→ **Extract to read**:

______

Re: v5.7: new core kernel option missing help text

From: Thara Gopinath
Date: Wed Jun 03 2020 - 20:50:47 EST




On 6/3/20 4:25 PM, Valentin Schneider wrote:

On 03/06/20 20:58, Russell King - ARM Linux admin wrote:
On Wed, Jun 03, 2020 at 09:24:56PM +0200, Vincent Guittot wrote:
On Wed, 3 Jun 2020 at 20:45, Russell King - ARM Linux admin
<linux@xxxxxxxxxxxxxxx> wrote:
It's a start. I'm still wondering whether I should answer yes or no
for the platforms I'm building for.

So far, all I've found is:

arch/arm/include/asm/topology.h:#define arch_scale_thermal_pressure topology_get_thermal_pressure

which really doesn't tell me anything about this. So I'm still in
the dark.

I guess topology_get_thermal_pressure is provided by something in
drivers/ which will be conditional on some driver or something.

You need cpufreq_cooling device to make it useful and only for SMP
I don't think that this should not be user configurable because even
with the description above, it is not easy to choose.
This should be set by the driver that implement the feature which is
only cpufreq cooling device for now it

As I have CONFIG_CPU_FREQ_THERMAL=y in my config, I'm guessing (and it's
only a guess) that I should say y to SCHED_THERMAL_PRESSURE ?


arm and arm64 implement arch_scale_thermal_pressure(); the actual
implementation is in the arch_topology "driver" (GENERIC_ARCH_TOPOLOGY).

______

→ **Dataset records**:
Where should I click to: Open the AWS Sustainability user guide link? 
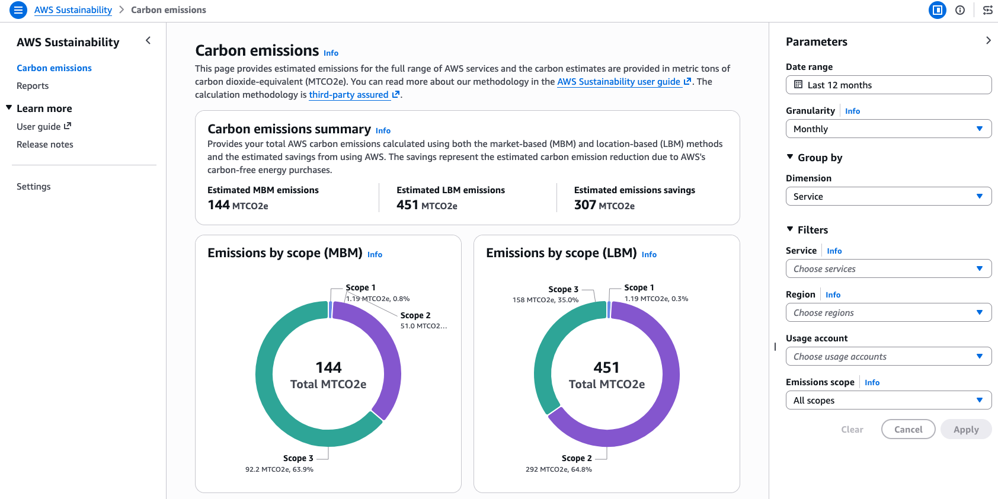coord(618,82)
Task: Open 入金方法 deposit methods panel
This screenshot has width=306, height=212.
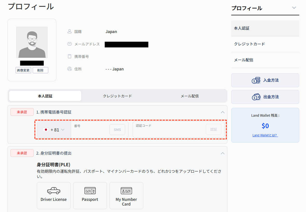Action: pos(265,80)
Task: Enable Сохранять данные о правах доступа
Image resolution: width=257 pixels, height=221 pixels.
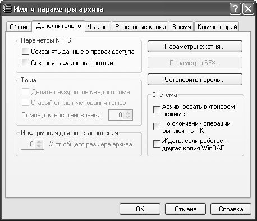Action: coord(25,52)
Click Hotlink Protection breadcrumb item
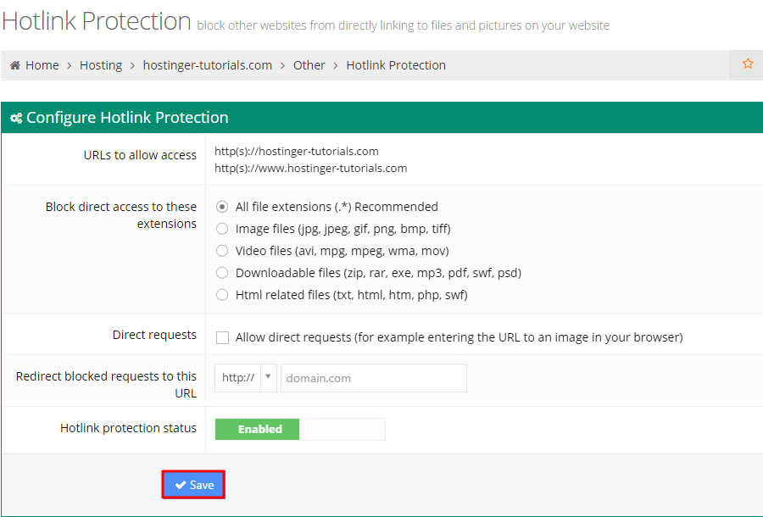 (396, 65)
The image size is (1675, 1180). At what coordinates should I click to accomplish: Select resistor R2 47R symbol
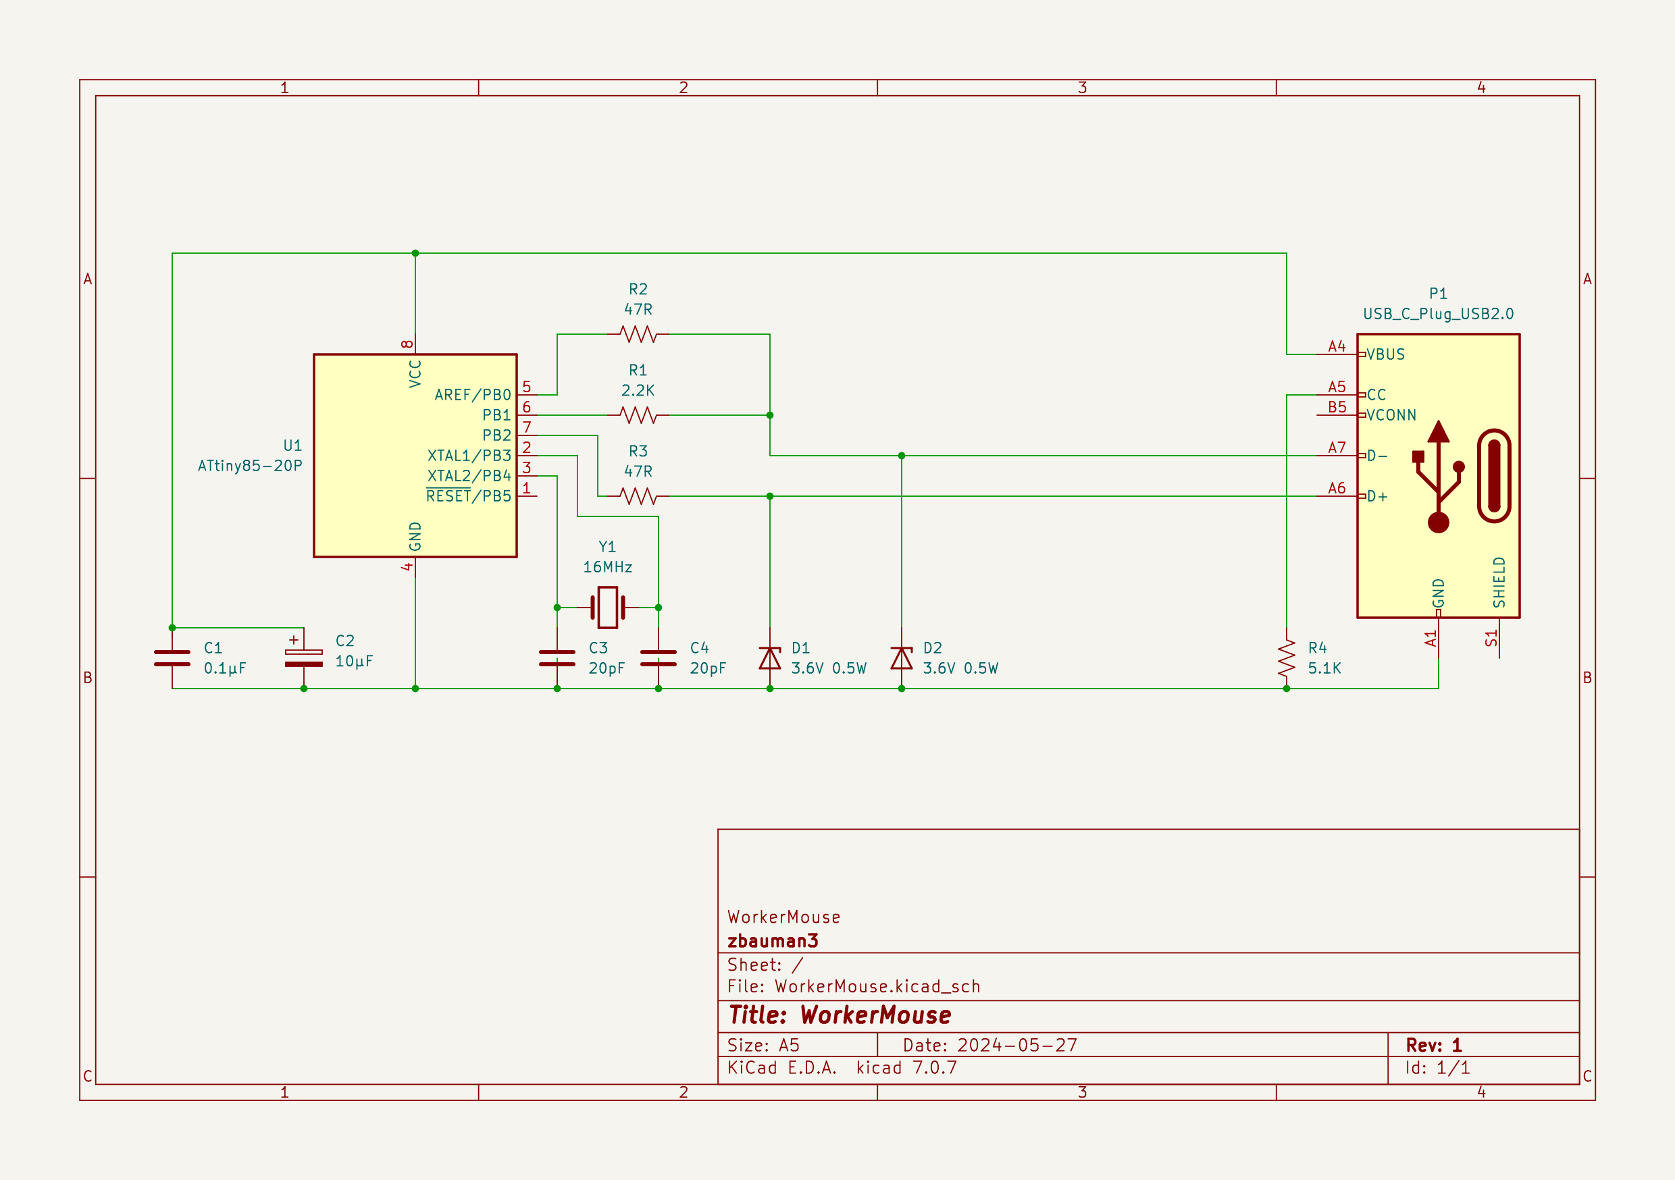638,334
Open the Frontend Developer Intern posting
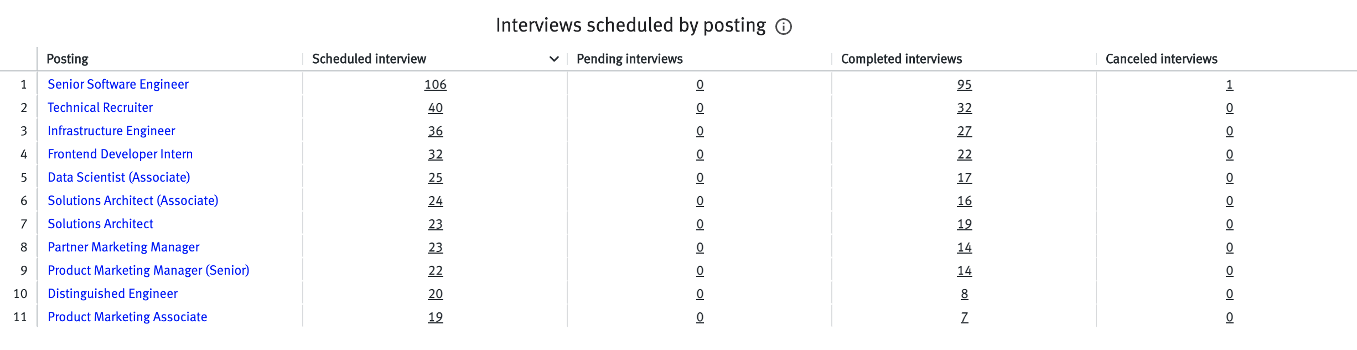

______

→ **Exercise prompt**:
Translate into Spanish this sentence from the kernel thread above: "I guess topology_get_thermal_pressure is provided by something in drivers/ which will be conditional on some driver or something."

→ **Task output**:
Supongo que topology_get_thermal_pressure lo proporciona algo en drivers/ que dependerá de algún controlador o algo así.